That Elephant site with the nice community

So, I joined Mastodon and I really love it!!

I went looking because his muskness was threatening to buy Twitter (that makes me part of the previous wave in April 2022), but this threat wasn't the direct cause, just the trigger. I had been looking for an alternative to the Birdsite for years but didn't come across Mastodon. It was an article that discussed what people might do if Elon bought Twitter, and the writer doubted that people would make the step across to Mastodon - and my ears perked up!
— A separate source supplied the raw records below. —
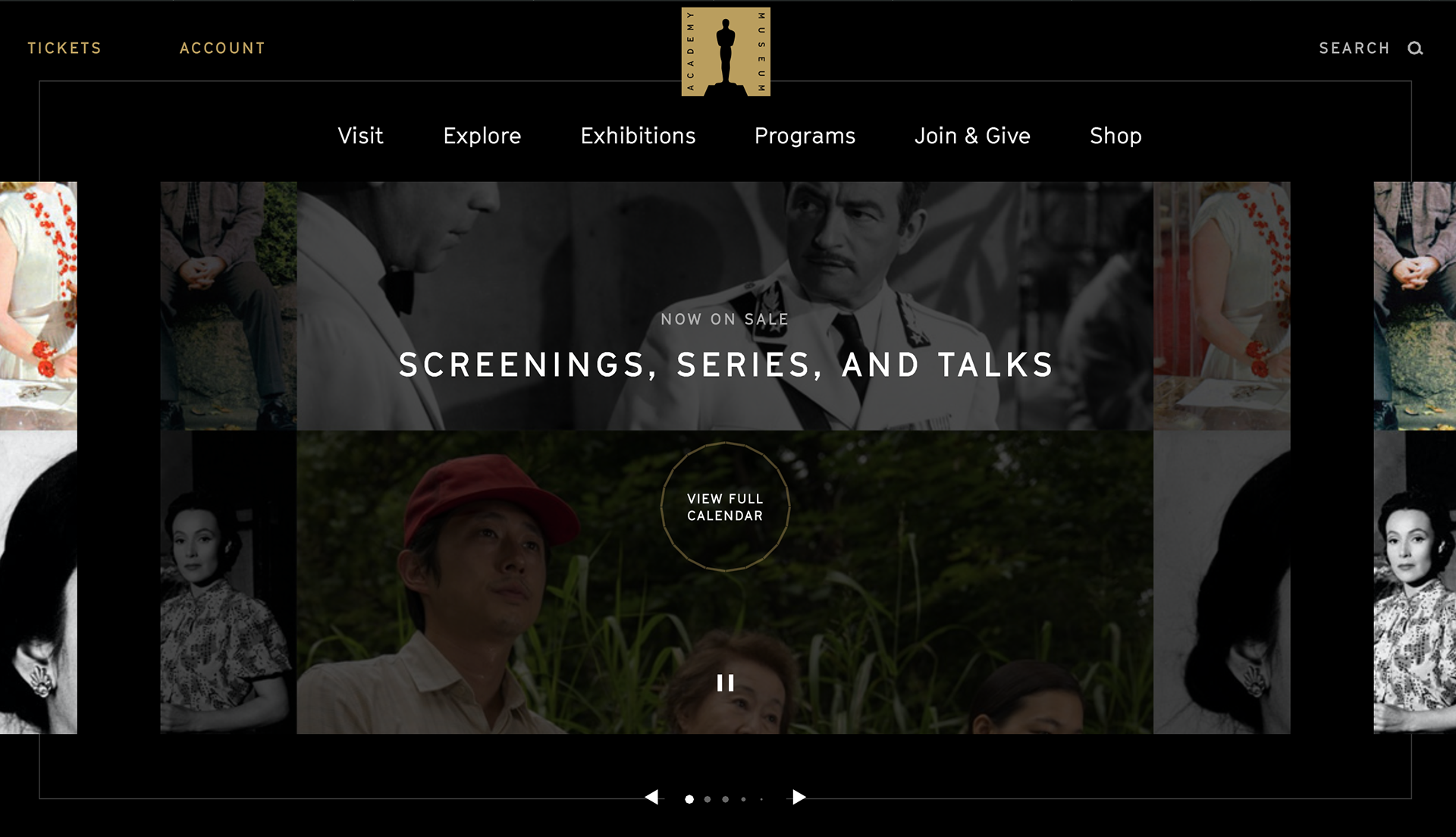This screenshot has width=1456, height=837.
Task: Select the first carousel dot
Action: [689, 799]
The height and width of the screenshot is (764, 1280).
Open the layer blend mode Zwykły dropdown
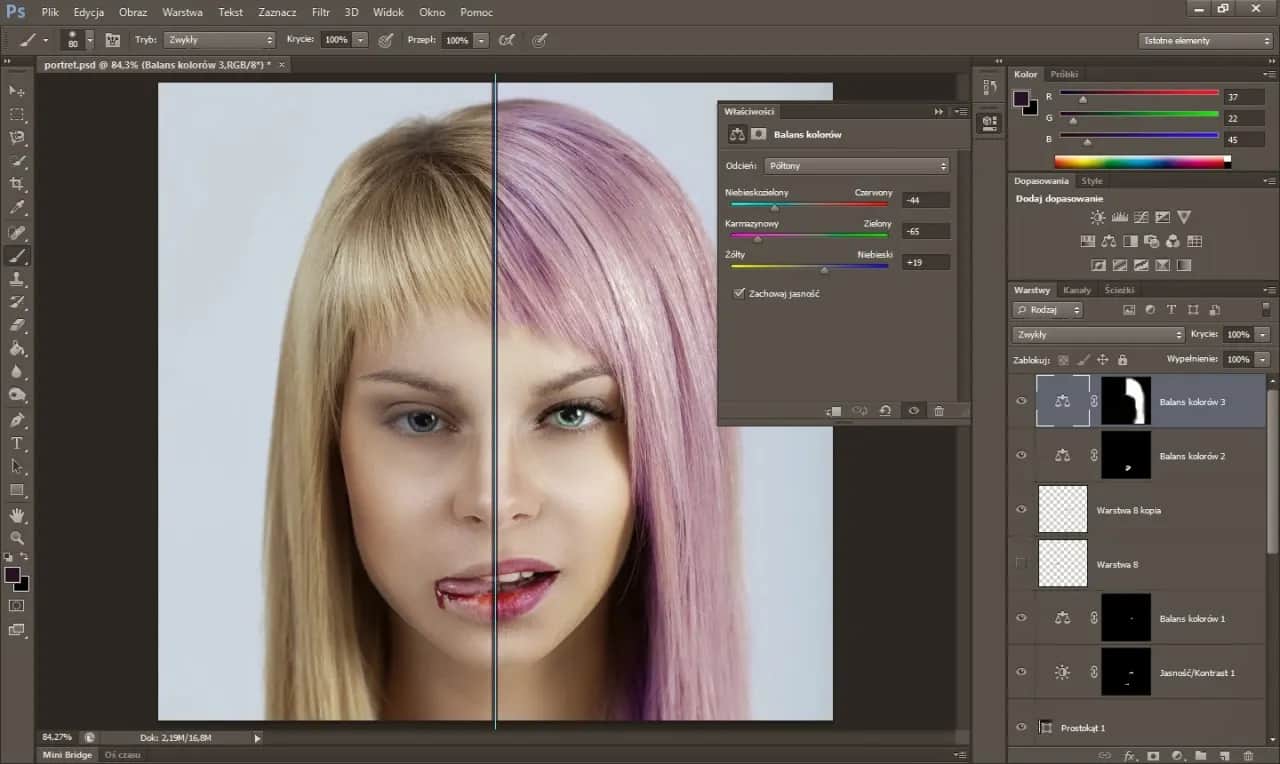tap(1096, 334)
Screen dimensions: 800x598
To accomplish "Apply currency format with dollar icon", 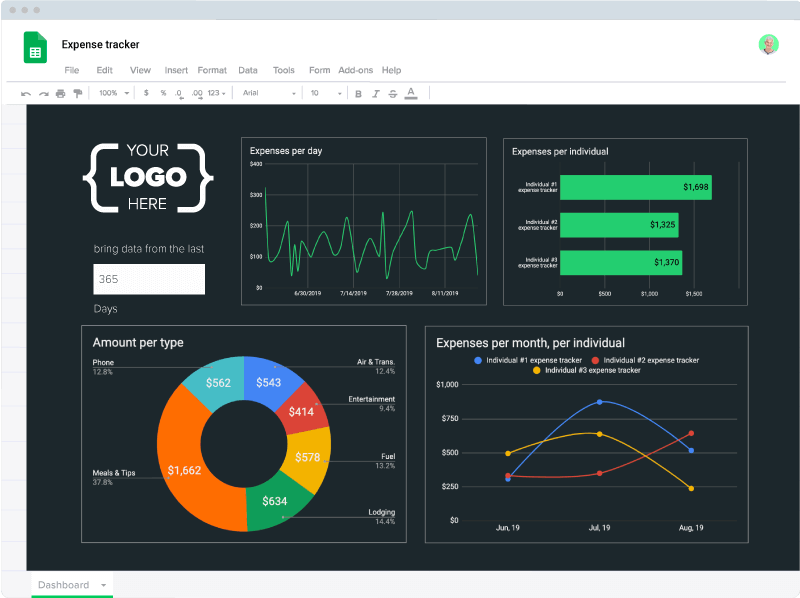I will coord(146,93).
Masto... what?  I took a look immediately. Got a bit confused about this "instance" business, didn't get much further straight away. Looked into it again another day, okay that's the same as a server, got it. Hang on, there are really small servers, does that mean you get stuck with just a few people?  Oh no, actually those servers can all talk to each other so the exact instance isn't all that important. Right-hoe.

Which one?

I got stuck on that again. To cut a not endlessly long story (but not the shortest one either), short into concise form: I found one that I liked the sound of, writing.exchange, because that promised to feature writers and I was following quite a few on Twitter already. And Zirk.us also looks like a good community if you want to try somewhere else that's open to sign-ups (at time of writing).

It proved a good choice because Writing.exchange is not a huge instance like Mastodon.social or Mastodon.online - that's good because the ratio of moderators/admins to users is better on a small to medium sized server and they will react quicker if you were to run into trolls or harrassment.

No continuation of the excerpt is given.